Records from a collection:
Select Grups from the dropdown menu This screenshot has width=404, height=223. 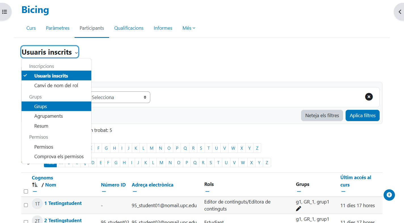pos(41,106)
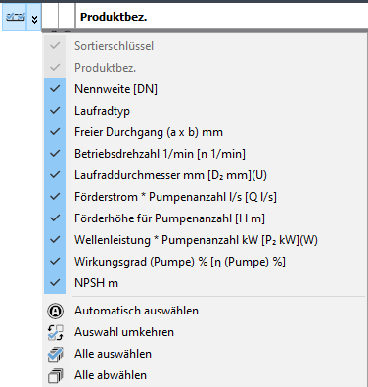Click the Alle auswählen checked boxes icon

pos(55,354)
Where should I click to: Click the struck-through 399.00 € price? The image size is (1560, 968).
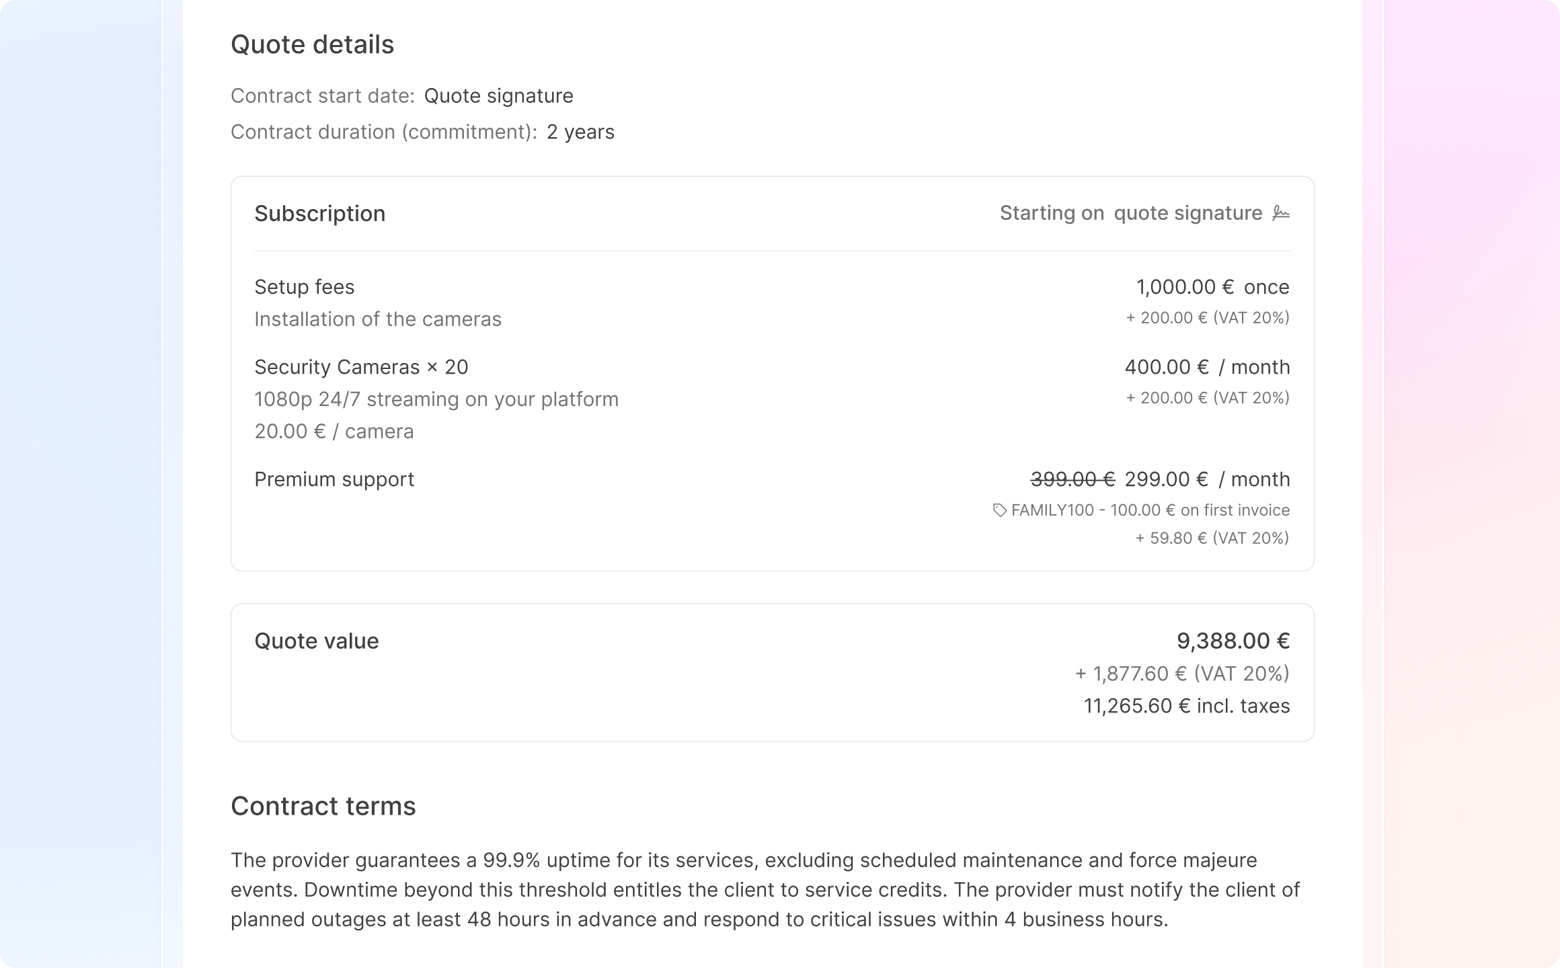[x=1073, y=479]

STATED GOAL:
Return word for word the rows from the line containing "Where should I" through the end of the rows, inclusive, leaving the pictures out of your answer.

THE OUTPUT:
Where should I click to: Click the struck-through 399.00 € price? The image size is (1560, 968).
[x=1073, y=479]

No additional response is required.